In the autumn, D had begun to suffer from obscure pains that the doctors could not identify; she grew thin, wide-eyed, very beautiful. She came home from hospital in early December, when no clues to her pain were found, but two weeks later metastatic cancer was discovered, and she entered another hospital just before Christmas. She was frightened and depressed, and wished desperately to know that the love I felt for her was not just pity, that it had been there in some measure all along. I remembered the Istafahan bowl.
On Christmas Eve, I had gone home to patch together some sort of Christmas for the children, but I forgot to bring the bowl back to New York. Had I given it to her earlier, she would have understood just what it meant; but by January, D was in such pain and heavily sedated that any sort of present seemed forlorn.
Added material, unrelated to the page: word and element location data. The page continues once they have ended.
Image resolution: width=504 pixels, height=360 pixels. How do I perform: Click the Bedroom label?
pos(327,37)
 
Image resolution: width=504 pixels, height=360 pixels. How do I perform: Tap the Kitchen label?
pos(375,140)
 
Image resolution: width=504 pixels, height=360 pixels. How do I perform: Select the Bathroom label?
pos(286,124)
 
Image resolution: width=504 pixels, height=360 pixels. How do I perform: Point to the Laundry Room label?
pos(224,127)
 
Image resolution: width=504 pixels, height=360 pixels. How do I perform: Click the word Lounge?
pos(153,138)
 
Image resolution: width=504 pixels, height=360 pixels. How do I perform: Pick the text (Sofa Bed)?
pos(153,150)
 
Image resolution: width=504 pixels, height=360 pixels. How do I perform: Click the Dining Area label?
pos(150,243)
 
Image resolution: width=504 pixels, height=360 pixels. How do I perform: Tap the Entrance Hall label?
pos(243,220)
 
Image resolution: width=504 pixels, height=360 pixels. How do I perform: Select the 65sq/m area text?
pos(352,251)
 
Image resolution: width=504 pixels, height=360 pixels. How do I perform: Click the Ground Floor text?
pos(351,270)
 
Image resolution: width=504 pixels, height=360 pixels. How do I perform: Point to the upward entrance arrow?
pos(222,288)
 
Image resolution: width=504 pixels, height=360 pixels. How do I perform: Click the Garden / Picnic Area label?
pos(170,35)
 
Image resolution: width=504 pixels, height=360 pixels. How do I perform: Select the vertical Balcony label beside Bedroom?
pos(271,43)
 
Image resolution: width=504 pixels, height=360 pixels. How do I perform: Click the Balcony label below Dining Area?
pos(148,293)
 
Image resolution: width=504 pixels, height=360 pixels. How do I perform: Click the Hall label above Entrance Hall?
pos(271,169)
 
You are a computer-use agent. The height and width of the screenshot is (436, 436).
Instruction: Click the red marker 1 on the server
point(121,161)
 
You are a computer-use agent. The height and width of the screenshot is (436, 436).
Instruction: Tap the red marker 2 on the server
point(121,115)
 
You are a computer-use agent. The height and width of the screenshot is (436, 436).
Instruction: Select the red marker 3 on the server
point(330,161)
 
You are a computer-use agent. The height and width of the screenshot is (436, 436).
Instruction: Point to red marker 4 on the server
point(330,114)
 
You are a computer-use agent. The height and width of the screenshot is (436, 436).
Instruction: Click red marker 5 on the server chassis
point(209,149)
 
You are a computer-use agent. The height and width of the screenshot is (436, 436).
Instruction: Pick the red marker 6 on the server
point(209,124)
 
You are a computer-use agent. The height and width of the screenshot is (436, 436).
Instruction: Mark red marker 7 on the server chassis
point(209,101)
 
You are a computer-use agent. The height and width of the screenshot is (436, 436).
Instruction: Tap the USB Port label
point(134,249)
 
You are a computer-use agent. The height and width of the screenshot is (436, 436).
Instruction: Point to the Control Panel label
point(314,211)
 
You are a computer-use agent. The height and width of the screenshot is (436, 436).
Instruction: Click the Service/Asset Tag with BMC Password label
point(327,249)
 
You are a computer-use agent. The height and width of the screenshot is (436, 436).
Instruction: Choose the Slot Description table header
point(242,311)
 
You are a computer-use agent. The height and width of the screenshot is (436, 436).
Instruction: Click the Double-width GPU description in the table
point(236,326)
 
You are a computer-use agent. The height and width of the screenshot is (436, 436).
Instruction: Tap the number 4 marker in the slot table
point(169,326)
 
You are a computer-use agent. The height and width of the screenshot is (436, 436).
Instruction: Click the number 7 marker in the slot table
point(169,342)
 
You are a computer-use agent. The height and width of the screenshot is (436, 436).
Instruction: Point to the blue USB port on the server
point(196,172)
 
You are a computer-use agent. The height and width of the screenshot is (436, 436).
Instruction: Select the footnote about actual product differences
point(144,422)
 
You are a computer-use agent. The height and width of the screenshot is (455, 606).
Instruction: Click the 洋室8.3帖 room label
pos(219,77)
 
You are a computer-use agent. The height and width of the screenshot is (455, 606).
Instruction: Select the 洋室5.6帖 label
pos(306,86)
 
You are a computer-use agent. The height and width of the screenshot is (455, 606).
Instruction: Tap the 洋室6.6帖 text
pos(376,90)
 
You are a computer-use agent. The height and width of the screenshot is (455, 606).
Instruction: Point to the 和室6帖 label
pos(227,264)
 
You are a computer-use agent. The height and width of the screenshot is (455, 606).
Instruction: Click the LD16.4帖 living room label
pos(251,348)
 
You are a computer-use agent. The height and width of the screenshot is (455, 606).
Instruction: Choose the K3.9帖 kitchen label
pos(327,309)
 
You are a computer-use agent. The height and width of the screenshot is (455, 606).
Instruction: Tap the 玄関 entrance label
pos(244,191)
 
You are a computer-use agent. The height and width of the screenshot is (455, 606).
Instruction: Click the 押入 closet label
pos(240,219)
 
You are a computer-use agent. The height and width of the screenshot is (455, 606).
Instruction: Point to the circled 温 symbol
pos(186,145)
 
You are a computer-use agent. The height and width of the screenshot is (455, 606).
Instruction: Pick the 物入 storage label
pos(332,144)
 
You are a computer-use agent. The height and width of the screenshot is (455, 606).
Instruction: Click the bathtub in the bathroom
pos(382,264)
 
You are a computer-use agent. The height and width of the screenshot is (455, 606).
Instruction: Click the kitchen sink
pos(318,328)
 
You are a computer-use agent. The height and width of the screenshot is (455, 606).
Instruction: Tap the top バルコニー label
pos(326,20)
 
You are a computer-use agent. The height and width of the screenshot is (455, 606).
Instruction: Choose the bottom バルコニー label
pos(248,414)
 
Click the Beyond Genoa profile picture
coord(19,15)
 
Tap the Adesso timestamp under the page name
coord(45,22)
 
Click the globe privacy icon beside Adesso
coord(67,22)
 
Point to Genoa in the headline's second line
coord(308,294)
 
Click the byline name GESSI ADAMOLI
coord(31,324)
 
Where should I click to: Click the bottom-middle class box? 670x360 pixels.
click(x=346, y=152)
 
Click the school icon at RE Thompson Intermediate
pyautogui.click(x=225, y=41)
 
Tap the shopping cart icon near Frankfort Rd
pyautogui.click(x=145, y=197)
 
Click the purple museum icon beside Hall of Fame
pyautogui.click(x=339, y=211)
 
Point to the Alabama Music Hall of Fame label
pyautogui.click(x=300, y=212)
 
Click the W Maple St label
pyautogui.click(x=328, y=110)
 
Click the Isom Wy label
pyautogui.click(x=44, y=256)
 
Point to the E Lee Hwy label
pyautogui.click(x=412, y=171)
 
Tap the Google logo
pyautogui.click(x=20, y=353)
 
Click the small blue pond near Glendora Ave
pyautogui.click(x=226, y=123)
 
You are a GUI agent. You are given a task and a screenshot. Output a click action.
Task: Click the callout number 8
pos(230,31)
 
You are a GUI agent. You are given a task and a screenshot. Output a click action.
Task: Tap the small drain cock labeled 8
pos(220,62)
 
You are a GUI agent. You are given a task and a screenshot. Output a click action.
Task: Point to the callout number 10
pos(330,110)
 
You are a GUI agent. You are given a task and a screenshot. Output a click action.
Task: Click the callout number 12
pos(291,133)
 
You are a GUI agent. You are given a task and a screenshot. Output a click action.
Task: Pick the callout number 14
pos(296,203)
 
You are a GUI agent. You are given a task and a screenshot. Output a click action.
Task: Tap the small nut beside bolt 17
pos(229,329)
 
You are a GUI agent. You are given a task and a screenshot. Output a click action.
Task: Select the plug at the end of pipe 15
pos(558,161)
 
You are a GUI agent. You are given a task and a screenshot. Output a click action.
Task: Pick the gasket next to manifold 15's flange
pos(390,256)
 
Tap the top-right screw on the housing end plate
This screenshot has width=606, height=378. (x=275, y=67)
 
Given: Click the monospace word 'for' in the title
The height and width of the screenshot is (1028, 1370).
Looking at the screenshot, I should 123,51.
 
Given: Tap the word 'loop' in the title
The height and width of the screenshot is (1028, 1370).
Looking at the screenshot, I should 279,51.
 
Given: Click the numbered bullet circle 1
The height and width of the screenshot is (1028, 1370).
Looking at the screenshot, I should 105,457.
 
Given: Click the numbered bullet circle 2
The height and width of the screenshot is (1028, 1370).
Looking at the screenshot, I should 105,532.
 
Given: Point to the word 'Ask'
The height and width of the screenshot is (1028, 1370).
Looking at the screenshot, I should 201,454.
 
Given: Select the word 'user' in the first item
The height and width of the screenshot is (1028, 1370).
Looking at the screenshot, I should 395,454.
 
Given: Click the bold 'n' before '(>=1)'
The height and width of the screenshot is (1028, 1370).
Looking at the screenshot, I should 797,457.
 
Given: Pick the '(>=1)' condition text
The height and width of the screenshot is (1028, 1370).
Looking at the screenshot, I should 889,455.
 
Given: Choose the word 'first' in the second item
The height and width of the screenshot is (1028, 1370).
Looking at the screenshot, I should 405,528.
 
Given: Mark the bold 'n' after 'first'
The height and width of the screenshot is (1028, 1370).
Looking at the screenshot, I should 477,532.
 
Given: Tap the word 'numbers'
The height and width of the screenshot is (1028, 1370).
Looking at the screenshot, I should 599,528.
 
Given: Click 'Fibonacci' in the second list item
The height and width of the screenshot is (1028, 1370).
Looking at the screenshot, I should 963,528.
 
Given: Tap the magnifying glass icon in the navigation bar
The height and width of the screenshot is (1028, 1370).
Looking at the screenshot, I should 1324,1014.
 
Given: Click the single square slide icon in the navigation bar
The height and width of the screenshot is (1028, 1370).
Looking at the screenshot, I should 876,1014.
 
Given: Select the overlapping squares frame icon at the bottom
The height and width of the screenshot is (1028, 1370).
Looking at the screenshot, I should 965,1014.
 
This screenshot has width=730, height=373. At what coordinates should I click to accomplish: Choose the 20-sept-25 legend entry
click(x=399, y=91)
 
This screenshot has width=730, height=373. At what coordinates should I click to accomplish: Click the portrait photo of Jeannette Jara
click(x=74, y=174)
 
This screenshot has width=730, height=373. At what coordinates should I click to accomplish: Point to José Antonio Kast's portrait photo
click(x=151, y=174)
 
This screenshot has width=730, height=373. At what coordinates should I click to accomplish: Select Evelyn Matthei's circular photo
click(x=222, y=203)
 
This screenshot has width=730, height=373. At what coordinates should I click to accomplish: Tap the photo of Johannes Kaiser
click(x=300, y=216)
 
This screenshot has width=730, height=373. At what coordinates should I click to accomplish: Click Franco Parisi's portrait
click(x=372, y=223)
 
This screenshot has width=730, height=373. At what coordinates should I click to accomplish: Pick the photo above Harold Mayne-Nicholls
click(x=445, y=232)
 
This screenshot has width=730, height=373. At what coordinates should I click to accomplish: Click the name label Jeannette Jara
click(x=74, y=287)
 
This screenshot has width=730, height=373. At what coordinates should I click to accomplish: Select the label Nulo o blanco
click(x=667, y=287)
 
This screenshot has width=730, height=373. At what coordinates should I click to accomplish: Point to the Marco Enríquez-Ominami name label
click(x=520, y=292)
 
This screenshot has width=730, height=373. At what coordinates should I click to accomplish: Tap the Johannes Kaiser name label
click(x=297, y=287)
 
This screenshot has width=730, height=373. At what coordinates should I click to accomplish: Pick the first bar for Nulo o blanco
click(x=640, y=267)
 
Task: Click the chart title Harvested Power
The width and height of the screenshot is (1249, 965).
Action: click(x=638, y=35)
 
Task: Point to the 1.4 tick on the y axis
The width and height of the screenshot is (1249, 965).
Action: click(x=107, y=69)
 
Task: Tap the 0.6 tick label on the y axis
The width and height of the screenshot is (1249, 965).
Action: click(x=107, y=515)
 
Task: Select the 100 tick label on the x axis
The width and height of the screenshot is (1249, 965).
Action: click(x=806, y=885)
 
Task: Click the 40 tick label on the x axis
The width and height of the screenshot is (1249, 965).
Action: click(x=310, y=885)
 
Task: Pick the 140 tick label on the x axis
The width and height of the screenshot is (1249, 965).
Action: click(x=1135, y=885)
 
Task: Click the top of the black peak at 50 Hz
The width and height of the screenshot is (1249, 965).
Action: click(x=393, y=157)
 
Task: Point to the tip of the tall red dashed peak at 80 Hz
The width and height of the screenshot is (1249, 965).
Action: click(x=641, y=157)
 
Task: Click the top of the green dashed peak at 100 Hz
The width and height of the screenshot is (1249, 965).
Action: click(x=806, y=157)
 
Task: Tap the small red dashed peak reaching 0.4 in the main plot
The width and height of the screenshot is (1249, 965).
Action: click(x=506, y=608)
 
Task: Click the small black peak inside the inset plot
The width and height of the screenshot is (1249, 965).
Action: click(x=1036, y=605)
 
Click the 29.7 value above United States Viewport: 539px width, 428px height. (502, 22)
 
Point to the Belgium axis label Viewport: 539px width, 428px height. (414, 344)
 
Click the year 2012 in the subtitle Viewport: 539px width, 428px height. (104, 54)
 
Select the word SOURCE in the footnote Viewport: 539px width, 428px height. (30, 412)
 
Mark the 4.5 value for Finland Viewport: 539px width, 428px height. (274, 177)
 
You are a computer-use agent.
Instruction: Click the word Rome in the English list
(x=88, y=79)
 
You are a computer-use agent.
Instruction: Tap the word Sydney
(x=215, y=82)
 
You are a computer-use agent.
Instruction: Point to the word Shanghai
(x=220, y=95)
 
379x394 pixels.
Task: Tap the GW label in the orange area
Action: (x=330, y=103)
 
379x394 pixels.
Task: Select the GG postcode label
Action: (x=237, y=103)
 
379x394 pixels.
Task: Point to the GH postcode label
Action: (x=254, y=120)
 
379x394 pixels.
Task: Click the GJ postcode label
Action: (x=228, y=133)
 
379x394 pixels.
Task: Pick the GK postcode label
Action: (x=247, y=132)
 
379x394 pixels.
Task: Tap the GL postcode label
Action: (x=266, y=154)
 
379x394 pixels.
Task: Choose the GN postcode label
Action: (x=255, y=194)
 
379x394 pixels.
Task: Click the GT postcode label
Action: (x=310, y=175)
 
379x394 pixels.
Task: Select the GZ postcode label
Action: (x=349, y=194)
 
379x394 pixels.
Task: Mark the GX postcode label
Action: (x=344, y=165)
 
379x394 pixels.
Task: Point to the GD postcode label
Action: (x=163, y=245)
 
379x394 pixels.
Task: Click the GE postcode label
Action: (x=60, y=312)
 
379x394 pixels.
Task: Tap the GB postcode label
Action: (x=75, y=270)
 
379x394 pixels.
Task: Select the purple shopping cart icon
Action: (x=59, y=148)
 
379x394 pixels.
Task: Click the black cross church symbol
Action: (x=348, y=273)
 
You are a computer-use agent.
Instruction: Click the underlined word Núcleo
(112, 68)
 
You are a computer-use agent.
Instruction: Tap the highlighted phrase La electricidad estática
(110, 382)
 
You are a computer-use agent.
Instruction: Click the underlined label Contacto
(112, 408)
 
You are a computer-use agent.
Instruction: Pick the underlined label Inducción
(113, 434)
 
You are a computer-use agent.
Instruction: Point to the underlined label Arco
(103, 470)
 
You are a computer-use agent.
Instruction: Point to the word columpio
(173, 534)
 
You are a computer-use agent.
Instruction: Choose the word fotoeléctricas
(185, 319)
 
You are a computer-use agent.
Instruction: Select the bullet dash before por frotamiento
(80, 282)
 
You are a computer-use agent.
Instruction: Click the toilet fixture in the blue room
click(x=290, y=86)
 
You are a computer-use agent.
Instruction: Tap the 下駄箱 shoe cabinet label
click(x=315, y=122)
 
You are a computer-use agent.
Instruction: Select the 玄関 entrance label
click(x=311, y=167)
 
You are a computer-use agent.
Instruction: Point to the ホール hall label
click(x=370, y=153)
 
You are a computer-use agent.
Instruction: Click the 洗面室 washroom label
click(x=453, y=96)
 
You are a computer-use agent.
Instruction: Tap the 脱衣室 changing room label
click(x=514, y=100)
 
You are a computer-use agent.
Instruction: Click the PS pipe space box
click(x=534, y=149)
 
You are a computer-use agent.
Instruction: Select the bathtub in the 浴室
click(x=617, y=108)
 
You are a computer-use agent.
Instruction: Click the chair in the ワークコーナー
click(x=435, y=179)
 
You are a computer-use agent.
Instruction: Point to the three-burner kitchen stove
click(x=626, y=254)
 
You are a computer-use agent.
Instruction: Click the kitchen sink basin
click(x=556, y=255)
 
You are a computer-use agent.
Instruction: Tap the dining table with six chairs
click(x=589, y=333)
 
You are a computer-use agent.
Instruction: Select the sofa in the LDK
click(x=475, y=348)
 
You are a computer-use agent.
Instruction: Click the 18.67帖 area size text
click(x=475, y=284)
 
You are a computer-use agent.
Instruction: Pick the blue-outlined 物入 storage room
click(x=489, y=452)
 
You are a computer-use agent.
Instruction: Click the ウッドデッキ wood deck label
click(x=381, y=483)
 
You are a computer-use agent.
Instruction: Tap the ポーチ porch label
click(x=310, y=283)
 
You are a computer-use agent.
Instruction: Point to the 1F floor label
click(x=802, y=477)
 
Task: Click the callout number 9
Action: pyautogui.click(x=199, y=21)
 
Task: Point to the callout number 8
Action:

She scarcely knew friends who came to visit; what could she make of a bowl she had seen just once, on another continent, a year before? I had missed a precious chance, and I remember that as I propped her up in bed, coaxing her to concentrate, then opened up the box and placed the bowl in her hands, my heart was pounding. I could scarcely bear to watch how D stared at the bowl, grimacing in the effort to fight off the pain, the drugs, the consuming cancer in her brain. But when I prepared to take it back, she pressed it to her heart, lay back like a child smiling, eyes shining, and in a whisper got one world out "Swit-zerland!"
2 comments:
Gosh that is so moving and so beautiful. Thank you so much for posting this passage.
This book was part of a marketing campaign that I worked on when I lived in Sydney. Vintage had just bought the Harvill Press and were re-issuing their titles with the most stunning jackets. This title was included in a batch I selected for publicity posters and gift calendars for retailers as the illustrations were so beautiful. To my shame I didn't read it. You've inspired me to set that straight.
I see that I missed a lot of nice posts while I was sick and with no internet connection. I will read them all later in a day (while you will be already sleeping, I suppose); can't wait! I am really happy to be back.